Problem description »
In the records below, locate the line containing "1456x820 pixels.", then extract it and all following lines exactly, ending with the last line.

Record set »
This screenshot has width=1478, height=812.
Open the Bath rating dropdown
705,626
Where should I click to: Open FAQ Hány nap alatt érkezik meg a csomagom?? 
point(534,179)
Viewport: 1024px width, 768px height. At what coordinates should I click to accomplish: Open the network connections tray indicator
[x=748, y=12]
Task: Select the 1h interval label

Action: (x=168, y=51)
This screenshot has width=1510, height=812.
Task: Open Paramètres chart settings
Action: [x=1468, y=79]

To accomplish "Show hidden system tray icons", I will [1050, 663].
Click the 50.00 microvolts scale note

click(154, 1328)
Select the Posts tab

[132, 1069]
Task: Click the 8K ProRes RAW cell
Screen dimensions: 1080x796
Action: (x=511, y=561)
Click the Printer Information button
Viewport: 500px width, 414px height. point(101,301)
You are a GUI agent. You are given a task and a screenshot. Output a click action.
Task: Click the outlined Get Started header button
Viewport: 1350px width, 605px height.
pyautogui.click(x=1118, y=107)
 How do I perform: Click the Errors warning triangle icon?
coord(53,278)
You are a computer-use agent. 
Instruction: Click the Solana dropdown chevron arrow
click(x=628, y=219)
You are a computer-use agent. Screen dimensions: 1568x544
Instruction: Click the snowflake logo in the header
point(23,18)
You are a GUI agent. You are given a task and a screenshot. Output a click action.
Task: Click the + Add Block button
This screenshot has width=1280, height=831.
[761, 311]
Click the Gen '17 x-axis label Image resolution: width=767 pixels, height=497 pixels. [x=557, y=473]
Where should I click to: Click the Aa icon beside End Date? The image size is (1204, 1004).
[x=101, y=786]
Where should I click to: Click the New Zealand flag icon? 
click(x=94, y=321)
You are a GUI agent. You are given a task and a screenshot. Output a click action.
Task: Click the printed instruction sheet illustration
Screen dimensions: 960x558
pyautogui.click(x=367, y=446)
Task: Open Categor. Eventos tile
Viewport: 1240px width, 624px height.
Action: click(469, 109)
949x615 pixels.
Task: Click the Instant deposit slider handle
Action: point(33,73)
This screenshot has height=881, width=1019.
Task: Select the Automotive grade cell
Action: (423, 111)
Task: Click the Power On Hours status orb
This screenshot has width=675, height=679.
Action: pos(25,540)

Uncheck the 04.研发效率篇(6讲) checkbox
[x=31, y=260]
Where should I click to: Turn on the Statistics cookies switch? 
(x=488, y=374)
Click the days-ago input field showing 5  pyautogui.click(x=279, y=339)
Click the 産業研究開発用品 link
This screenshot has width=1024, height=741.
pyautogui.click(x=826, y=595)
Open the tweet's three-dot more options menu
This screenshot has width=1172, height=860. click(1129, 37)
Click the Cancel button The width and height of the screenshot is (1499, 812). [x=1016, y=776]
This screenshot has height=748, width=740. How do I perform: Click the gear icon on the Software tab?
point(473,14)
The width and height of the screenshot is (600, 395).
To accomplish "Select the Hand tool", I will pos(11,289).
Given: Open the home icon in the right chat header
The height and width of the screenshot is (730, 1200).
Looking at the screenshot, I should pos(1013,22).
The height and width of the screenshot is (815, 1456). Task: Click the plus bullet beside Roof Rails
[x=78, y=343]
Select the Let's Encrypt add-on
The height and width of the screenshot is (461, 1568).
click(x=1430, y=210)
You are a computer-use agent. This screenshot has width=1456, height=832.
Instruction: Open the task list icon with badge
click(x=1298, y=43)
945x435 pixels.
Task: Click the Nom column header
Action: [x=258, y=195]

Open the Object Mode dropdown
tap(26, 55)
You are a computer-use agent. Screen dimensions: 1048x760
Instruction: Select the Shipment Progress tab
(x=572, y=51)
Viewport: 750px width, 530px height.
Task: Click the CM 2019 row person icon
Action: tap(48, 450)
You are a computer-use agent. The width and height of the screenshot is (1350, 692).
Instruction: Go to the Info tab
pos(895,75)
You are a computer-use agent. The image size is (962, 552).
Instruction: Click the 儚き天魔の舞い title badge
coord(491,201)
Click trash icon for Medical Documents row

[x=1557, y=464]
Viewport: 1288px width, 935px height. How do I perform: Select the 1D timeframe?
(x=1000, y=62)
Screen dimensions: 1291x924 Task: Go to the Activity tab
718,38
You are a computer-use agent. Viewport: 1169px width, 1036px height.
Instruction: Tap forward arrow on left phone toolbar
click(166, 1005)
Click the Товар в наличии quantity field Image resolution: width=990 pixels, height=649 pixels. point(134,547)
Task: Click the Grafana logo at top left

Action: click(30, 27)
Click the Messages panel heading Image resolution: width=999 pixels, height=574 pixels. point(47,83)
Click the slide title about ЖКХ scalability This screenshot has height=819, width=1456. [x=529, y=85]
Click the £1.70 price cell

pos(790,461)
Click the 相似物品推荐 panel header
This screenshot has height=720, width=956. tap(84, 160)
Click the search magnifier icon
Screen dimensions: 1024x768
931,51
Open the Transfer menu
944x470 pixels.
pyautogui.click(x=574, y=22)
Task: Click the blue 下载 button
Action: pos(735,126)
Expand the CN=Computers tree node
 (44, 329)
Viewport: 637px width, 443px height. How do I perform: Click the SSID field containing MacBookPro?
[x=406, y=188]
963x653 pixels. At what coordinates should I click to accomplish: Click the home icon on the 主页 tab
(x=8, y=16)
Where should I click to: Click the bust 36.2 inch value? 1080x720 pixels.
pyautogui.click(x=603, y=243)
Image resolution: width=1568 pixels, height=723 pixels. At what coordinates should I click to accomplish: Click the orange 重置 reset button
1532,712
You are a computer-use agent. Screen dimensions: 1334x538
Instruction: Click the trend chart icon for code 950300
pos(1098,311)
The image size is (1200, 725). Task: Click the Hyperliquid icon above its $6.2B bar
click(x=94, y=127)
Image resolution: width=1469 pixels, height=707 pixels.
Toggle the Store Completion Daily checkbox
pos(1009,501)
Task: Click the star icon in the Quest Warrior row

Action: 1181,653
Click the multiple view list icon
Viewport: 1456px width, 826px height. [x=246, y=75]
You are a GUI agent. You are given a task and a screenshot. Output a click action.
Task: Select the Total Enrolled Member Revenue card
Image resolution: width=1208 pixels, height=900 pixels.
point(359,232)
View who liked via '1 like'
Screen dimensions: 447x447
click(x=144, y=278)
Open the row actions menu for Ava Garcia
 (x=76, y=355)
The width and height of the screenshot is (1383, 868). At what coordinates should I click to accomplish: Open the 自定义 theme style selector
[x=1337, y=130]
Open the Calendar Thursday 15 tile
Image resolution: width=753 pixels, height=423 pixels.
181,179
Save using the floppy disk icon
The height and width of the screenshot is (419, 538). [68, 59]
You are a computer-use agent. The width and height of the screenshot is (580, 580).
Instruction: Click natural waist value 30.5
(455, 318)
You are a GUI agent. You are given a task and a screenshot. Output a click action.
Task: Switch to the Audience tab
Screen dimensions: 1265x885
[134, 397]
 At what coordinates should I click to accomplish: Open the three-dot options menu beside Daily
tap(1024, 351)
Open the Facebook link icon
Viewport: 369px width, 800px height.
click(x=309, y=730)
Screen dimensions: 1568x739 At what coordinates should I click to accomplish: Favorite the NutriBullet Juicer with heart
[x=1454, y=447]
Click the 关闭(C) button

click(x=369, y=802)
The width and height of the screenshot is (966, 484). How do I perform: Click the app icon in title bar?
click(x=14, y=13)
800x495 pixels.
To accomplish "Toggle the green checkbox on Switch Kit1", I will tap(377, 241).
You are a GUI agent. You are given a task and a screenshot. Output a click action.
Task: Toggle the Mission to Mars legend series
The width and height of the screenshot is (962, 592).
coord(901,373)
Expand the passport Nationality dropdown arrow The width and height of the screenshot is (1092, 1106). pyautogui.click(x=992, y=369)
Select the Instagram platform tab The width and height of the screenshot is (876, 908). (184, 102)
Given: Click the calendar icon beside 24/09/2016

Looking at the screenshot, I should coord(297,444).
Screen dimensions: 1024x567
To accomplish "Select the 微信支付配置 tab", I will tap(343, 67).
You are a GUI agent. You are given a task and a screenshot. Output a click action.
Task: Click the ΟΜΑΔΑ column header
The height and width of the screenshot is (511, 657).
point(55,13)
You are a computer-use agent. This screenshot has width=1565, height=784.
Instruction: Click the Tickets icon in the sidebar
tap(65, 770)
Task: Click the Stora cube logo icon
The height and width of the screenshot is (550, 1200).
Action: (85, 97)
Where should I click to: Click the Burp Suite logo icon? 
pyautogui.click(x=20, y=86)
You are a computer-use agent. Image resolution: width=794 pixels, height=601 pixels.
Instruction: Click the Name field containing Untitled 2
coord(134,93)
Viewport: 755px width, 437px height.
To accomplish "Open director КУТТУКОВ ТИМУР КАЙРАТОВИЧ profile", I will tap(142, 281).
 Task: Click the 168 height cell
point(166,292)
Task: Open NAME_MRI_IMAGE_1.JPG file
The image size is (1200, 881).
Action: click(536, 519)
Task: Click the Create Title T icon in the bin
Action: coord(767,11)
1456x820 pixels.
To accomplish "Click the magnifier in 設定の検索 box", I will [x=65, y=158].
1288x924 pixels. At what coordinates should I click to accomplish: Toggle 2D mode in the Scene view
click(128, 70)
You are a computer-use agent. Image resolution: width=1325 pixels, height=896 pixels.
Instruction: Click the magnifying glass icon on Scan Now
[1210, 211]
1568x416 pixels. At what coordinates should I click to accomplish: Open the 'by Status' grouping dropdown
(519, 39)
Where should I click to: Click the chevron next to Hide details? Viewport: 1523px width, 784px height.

Written answer »
1456x820 pixels.
To accomplish "Click the magnifier in 設定の検索 box", I will [x=65, y=158].
1288x924 pixels. At what coordinates should I click to accomplish: Toggle 2D mode in the Scene view
click(128, 70)
You are a computer-use agent. Image resolution: width=1325 pixels, height=896 pixels.
Instruction: Click the magnifying glass icon on Scan Now
[1210, 211]
1568x416 pixels. At what coordinates should I click to accomplish: Open the 'by Status' grouping dropdown
(519, 39)
Where should I click to: Click the chevron next to Hide details? Viewport: 1523px width, 784px height.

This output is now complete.